We did not have access to prescription claims. Although the observed changes in costs in the care of real patients were consistent with what we observed in the care of the USPs, we cannot confirm that they were due to the same desired increases or decreases in prescribing. For instance, although physical therapy claims went up as expected, we cannot confirm that opioid prescribing went down. In one area, cancer prevention, however, the improvements we saw in the care of USPs matched those exhibited in the care of real patients.

Two observations from the claims analysis were unexpected. Claims increased substantially overall between the pre- and post-feedback time periods. The increase may reflect changes in reimbursement policy or shifts in membership over the insurance year; our comparison group helps us control for this. For low back pain, the per-visit claims costs increased more for the study than comparison groups at 9 months, but not 12 months, while the per-patient costs increased more for the study than comparison groups at both periods. This may reflect a decreasing impact of our intervention over time.
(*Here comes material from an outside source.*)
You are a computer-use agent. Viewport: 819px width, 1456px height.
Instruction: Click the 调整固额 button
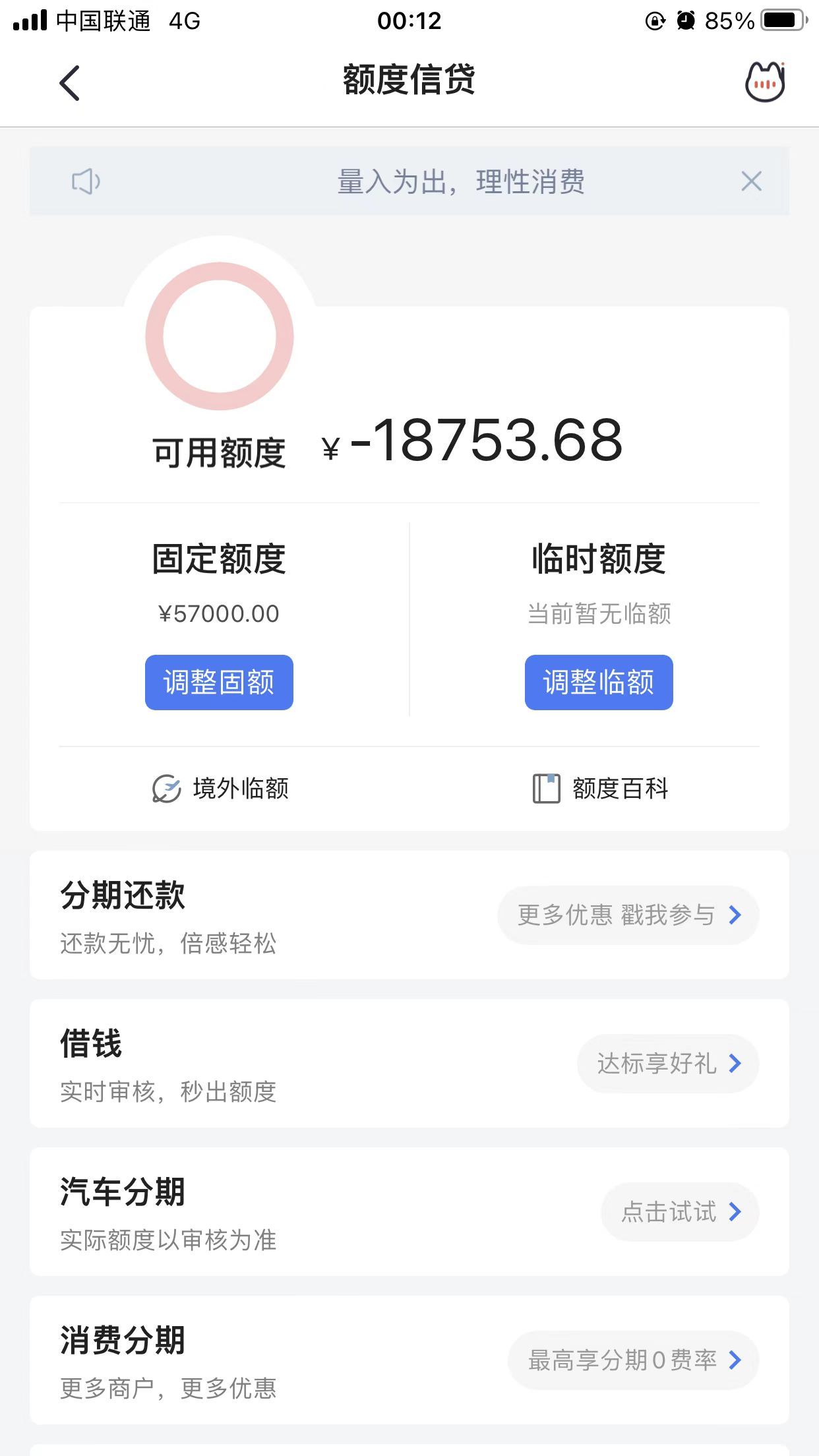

Because practices elected to participate in the project, differences seen in the study practices may not represent the effect that would be observed in all practices. The matched (a priori) comparison group and use of common time periods mitigates this limitation, but if the study practices differ substantially from the typical practice, our matching could have led to similarly atypical comparison practices.

USPs provide a penetrating assessment of clinician performance because they assess actual clinician behaviors rather than what is recorded in the medical record. They enable highly personalized feedback that providers can utilize to improve their care and potentially enhance value-based care. In our project, the marginal cost of an additional two USP visits to a provider (not including overhead) with feedback and coaching was approximately $700, a fraction of the potential cost savings associated with improved patient care for conditions where higher quality reduces office-based care (e.g., diabetes medication adherence). For conditions where improving quality increases short-term costs (e.g., preventive care), payers with sufficiently long-term horizons may realize cost savings from future improved health. In short, direct observation of care identifies deficits in practice and documentation, and can improve both, sometimes with predictable concomitant cost savings.